Pendant sa carrière, Mme Sullivan élevait également ses deux enfants, Patrick and Carla, en coordonnant les dates de ses voyages avec celles de John. Aujourd’hui, sa famille est un « soutien immense » alors qu’elle est aux prises avec un cancer des ovaires qui lui a fait abréger son travail en Guinée-Bissau, en Afrique occidentale, où elle planifiait les efforts de prévention du paludisme pour Médecins Sans Frontières.

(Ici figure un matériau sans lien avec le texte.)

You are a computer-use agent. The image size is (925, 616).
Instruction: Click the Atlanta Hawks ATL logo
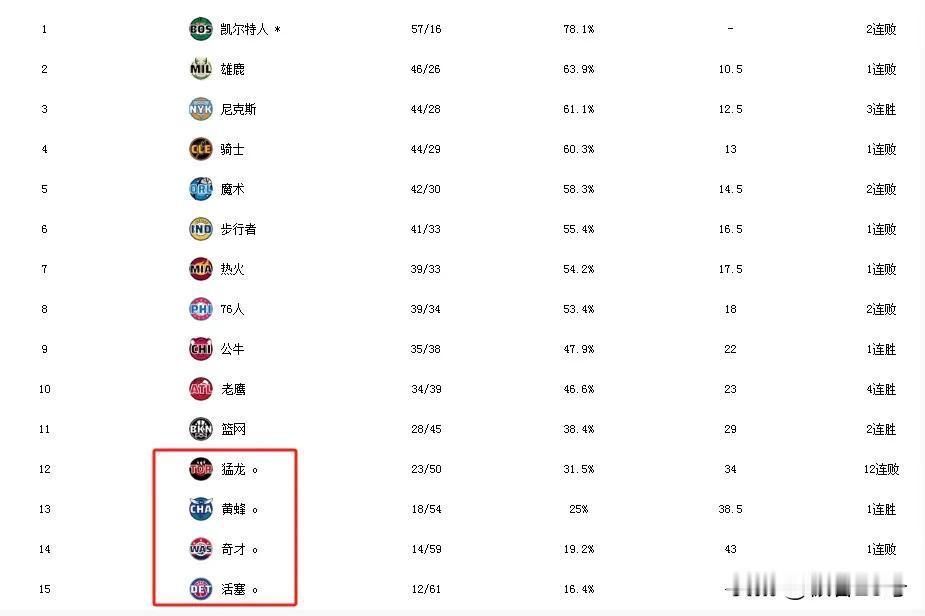201,389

Le conseil de Mme Sullivan aux infirmières et infirmiers qui s’intéressent aux enjeux de santé mondiale est d’acquérir de l’expérience dans le domaine des politiques et de perfectionner leurs compétences analytiques pour mieux préparer des mémoires et des plaidoyers. Compte tenu des dizaines de millions de personnes qui ont besoin d’aide humanitaire chaque année, note-t-elle, c’est là que se concentrera le travail infirmier sur la scène internationale.

« La migration, la traite des personnes, les camps gigantesques où le fardeau des maladies est complexe, les épidémies et les catastrophes naturelles font que les ressources humaines en santé doivent être à la fois compétentes et très mobiles », estime-t-elle.

Note de la rédaction : Judith Sullivan est décédée plus tôt ce mois-ci au terme d’une longue maladie. Elle manquera profondément à sa famille, ses amis et ses collègues.


Laura Eggertson est journaliste indépendante à Wolfville (N.-É.).